→ WORK TASK: Go line by line through the entries below and copy those containing the string "Viewport".

+ + + + + + +

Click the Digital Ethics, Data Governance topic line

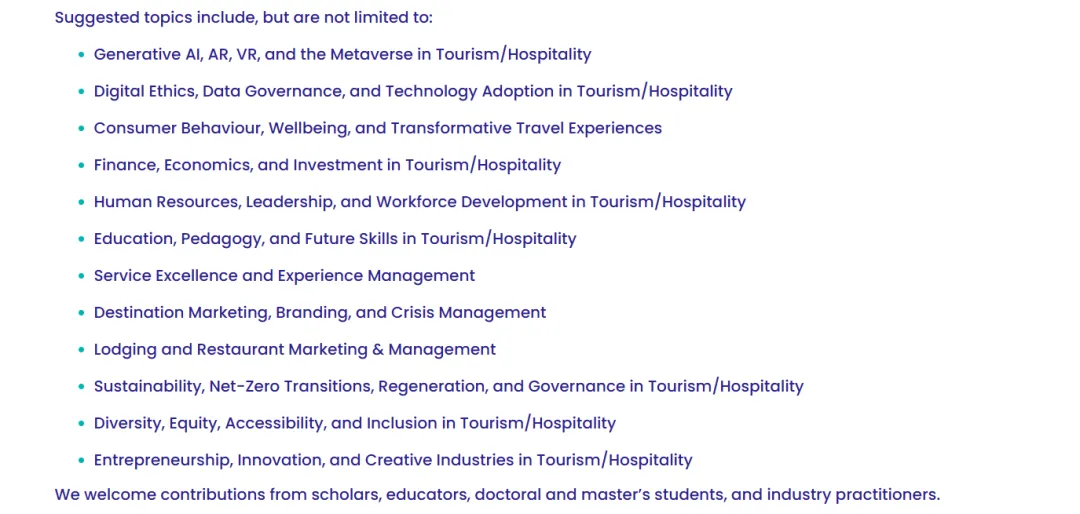[413, 91]
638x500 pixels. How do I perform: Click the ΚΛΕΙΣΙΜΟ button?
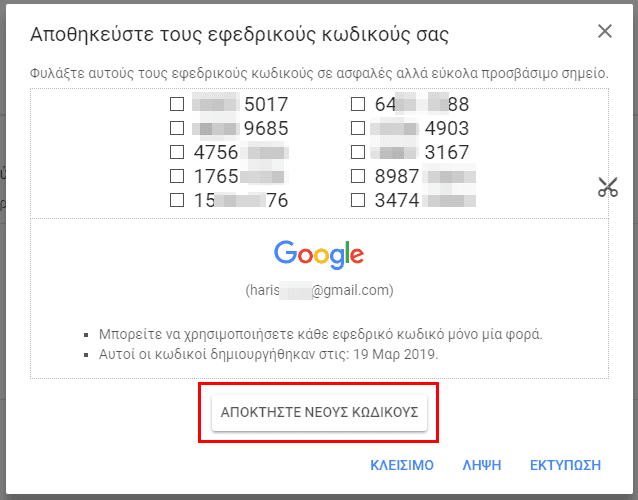(402, 465)

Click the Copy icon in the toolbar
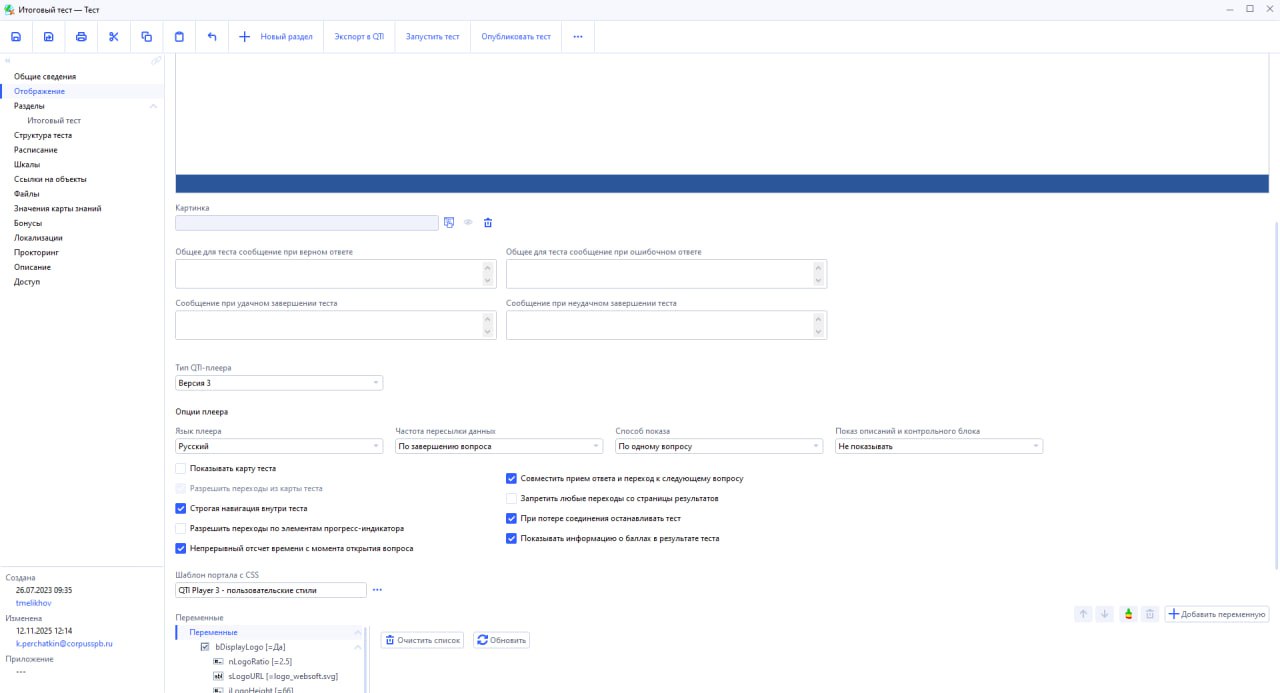147,37
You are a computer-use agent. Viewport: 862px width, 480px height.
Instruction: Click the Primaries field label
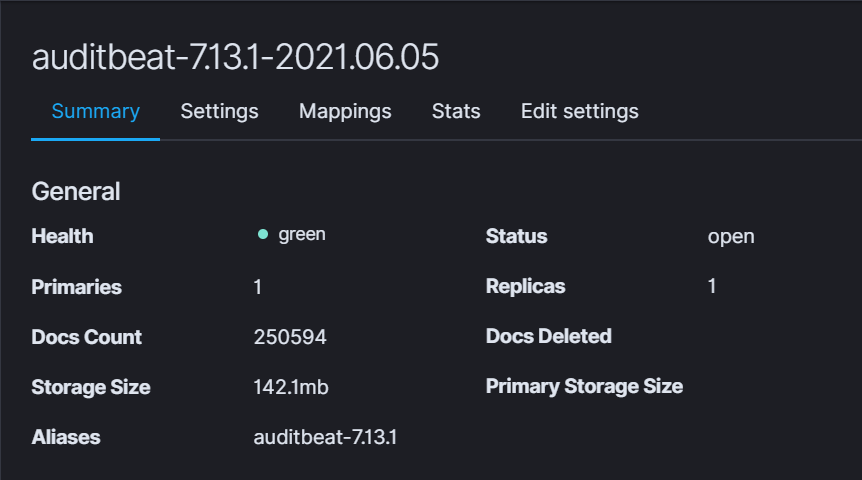(76, 287)
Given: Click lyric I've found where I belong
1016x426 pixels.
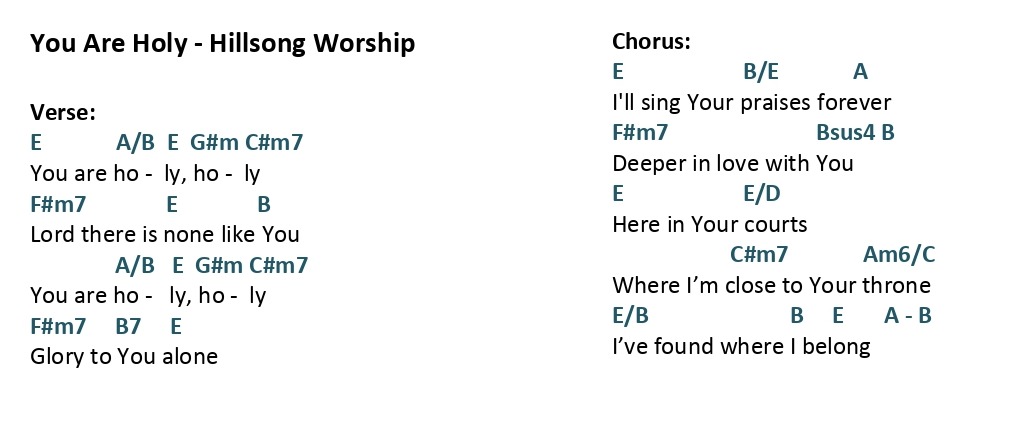Looking at the screenshot, I should tap(741, 346).
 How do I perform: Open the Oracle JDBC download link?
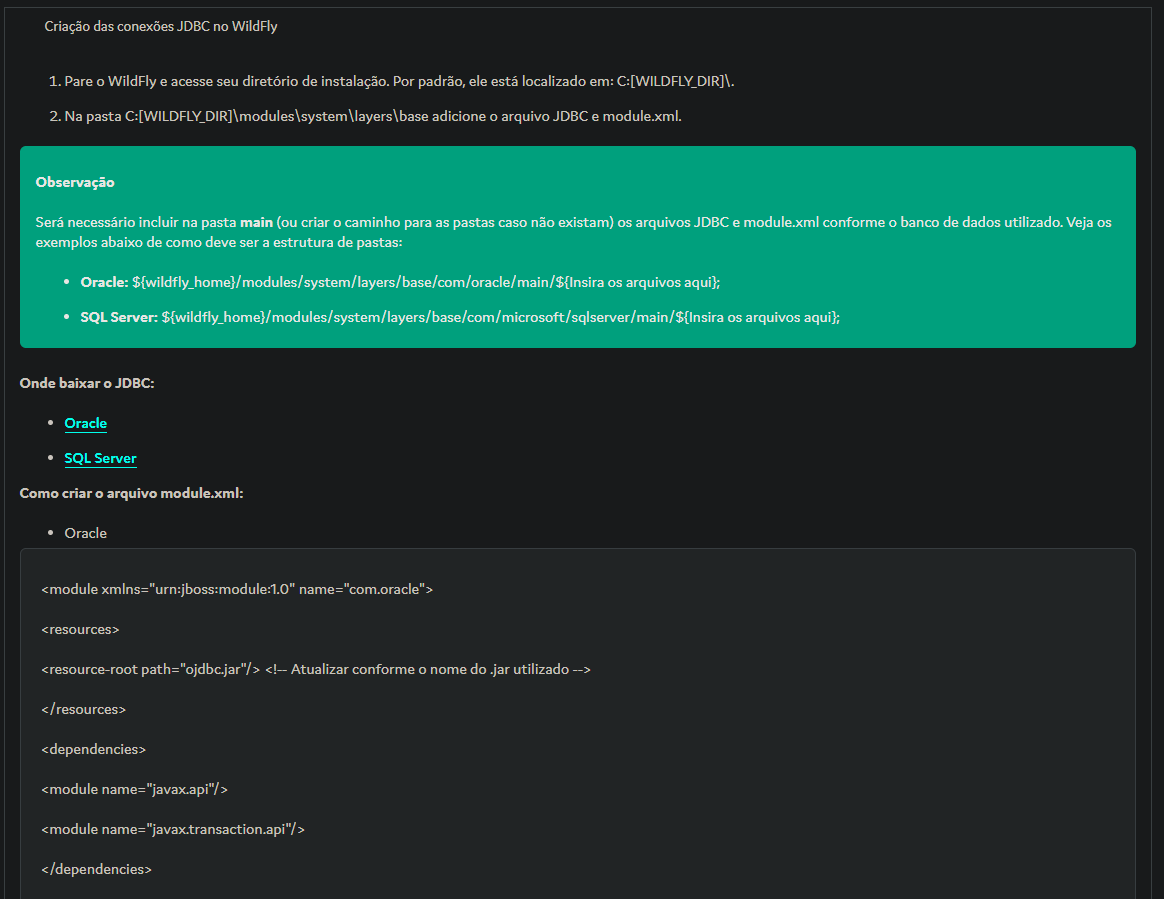coord(86,423)
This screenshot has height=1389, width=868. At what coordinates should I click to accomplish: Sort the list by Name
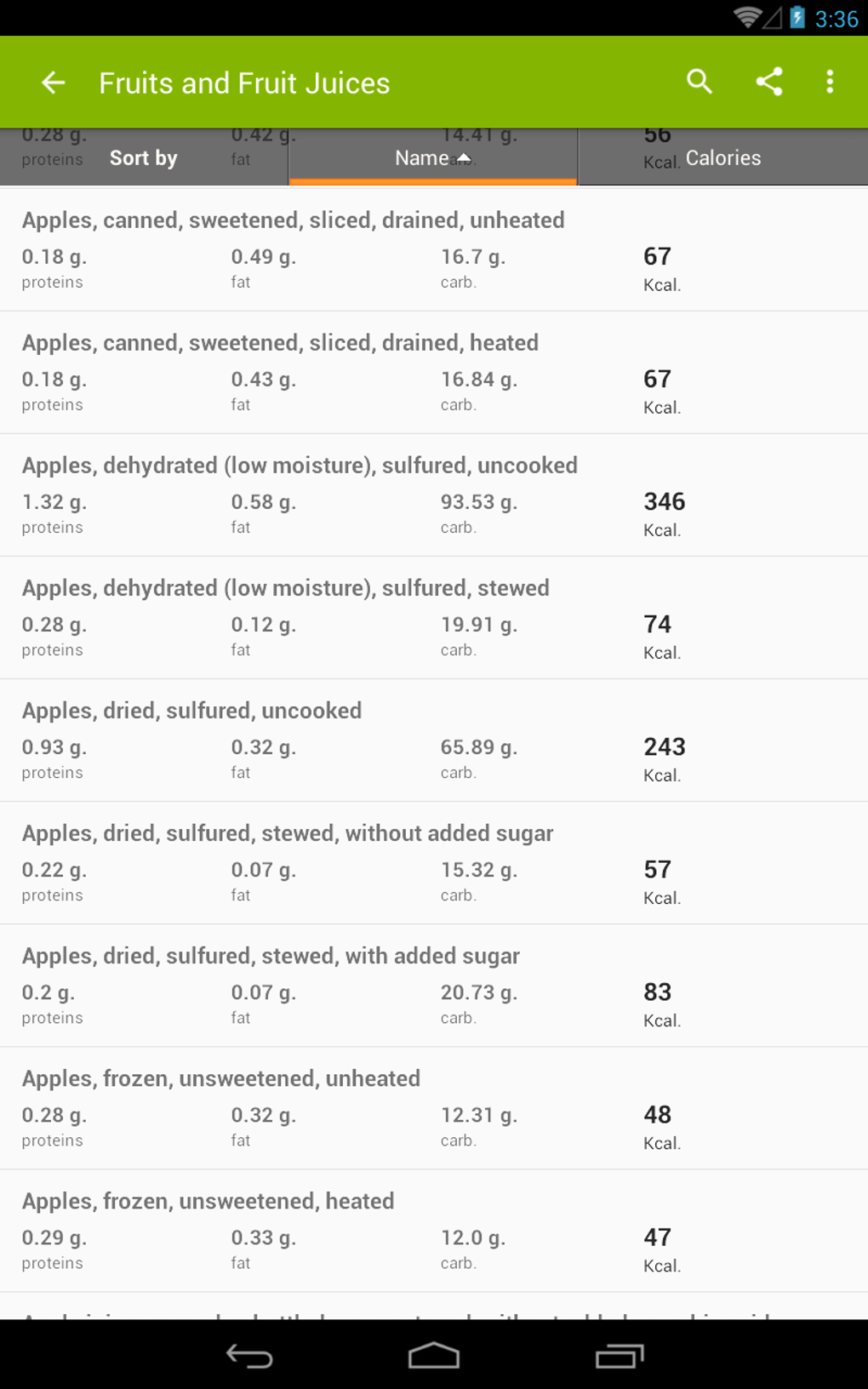[x=422, y=157]
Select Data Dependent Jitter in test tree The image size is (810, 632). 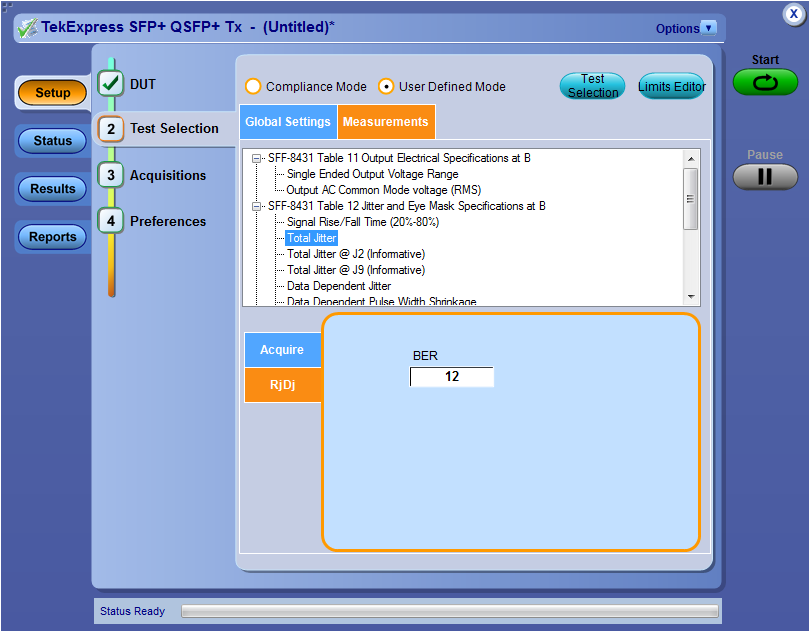point(338,286)
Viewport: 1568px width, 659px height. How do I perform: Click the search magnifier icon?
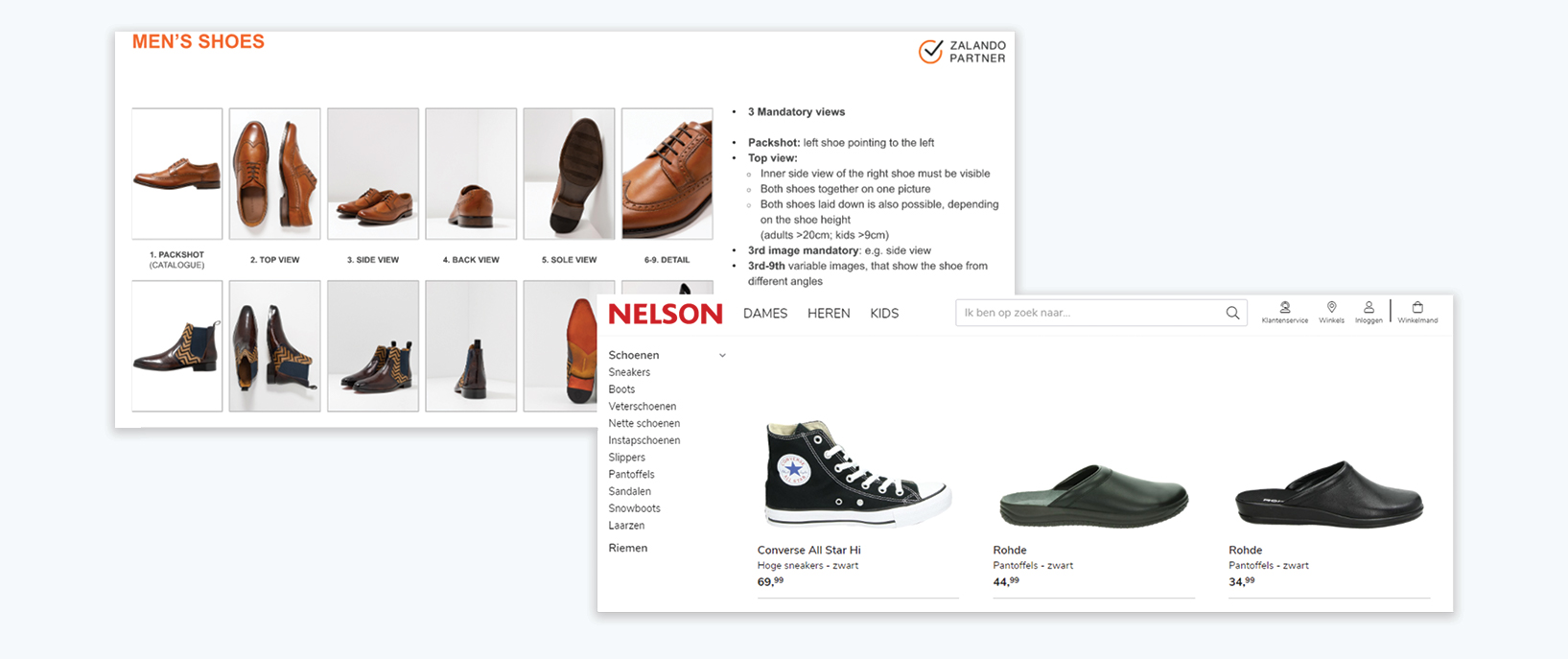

+ + + + + + +

→ FINISHED TASK:
You are a computer-use agent. Viewport: 862px width, 480px height.
Viewport: 1568px width, 659px height. How do I perform: Click the search magnifier icon?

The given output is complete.